On July 7, 2014, the Federal Circuit affirmed the Commission’s decision that no violation of Section 337 occurred in the 781 Investigation. X2Y Attenuators, LLC v. Int’l Trade Cmm’n, No. 2013-1340, 2014 WL 3029884 (Fed. Cir. July 7, 2014). The Commission adopted ALJ Shaw’s initial determination that the accused products of respondent Intel did not infringe the asserted patents. The only dispute the Federal Circuit addressed was a matter of claim construction; the Court agreed with the Commission’s determination that the patentees narrowed the scope of their claims by making certain statements in the specifications of the asserted patents. Judge Moore wrote the Federal Circuit opinion, in which Judges Reyna and Wallach joined.
The three asserted patents were part of a family of patents owned by complainant X2Y that claimed structures for reducing electromagnetic interference in electrical circuits. The parties disputed the proper construction of a set of terms related to the configuration of electrodes. While the terms were different among the three asserted patents, the central dispute was the same—whether these claim terms were limited to a specific configuration of electrodes, or should be given their plain and ordinary meaning. The ALJ determined that these terms were limited to a specific configuration, based on a specific disavowal of other configurations in the specification of two of the patents. The Commission adopted that determination.

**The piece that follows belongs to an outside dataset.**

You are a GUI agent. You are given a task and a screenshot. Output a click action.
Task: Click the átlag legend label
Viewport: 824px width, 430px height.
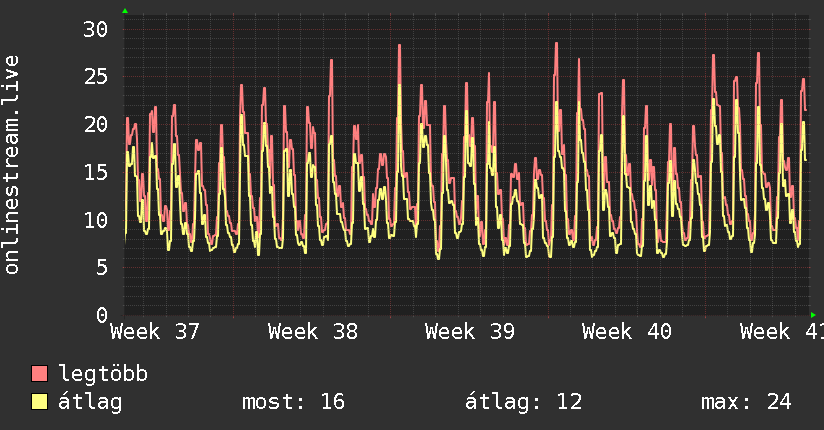[90, 402]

X2Y had conceded that none of the accused Intel products infringed under that construction, and the Commission therefore found no violation of Section 337.

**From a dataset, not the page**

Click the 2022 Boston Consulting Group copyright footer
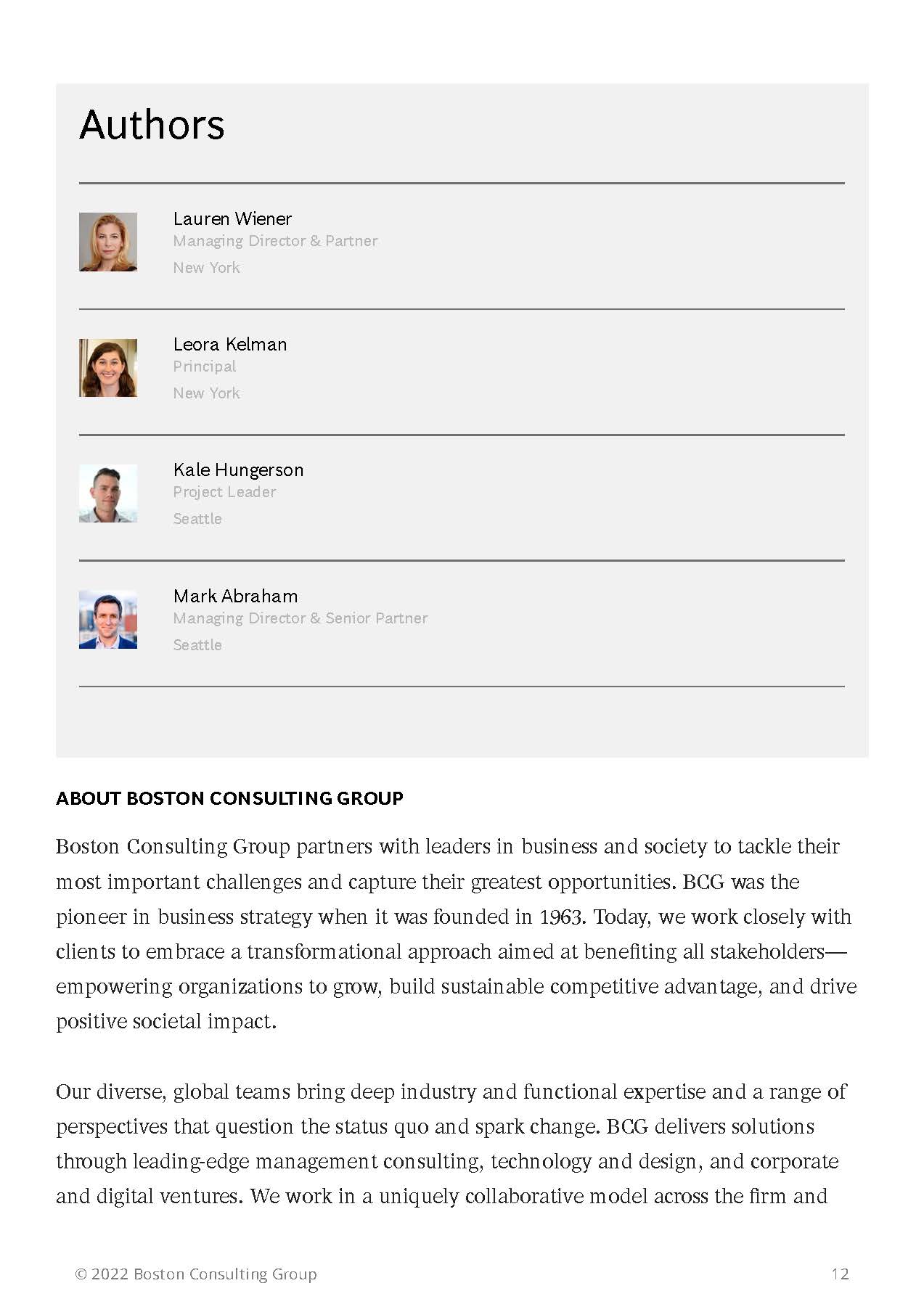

The Federal Circuit agreed that the language of the specification constituted a “clear and unmistakable disavowal of claim scope.” In particular, the Federal Circuit pointed to statements that the configuration was “universal to all the embodiments” and is “an essential element among all embodiments or connotations of the invention.” The Federal Circuit also noted that similar disavowals in patents that had been incorporated by reference into the asserted patents, while not necessarily conclusive, supported the limited construction Intel had proposed.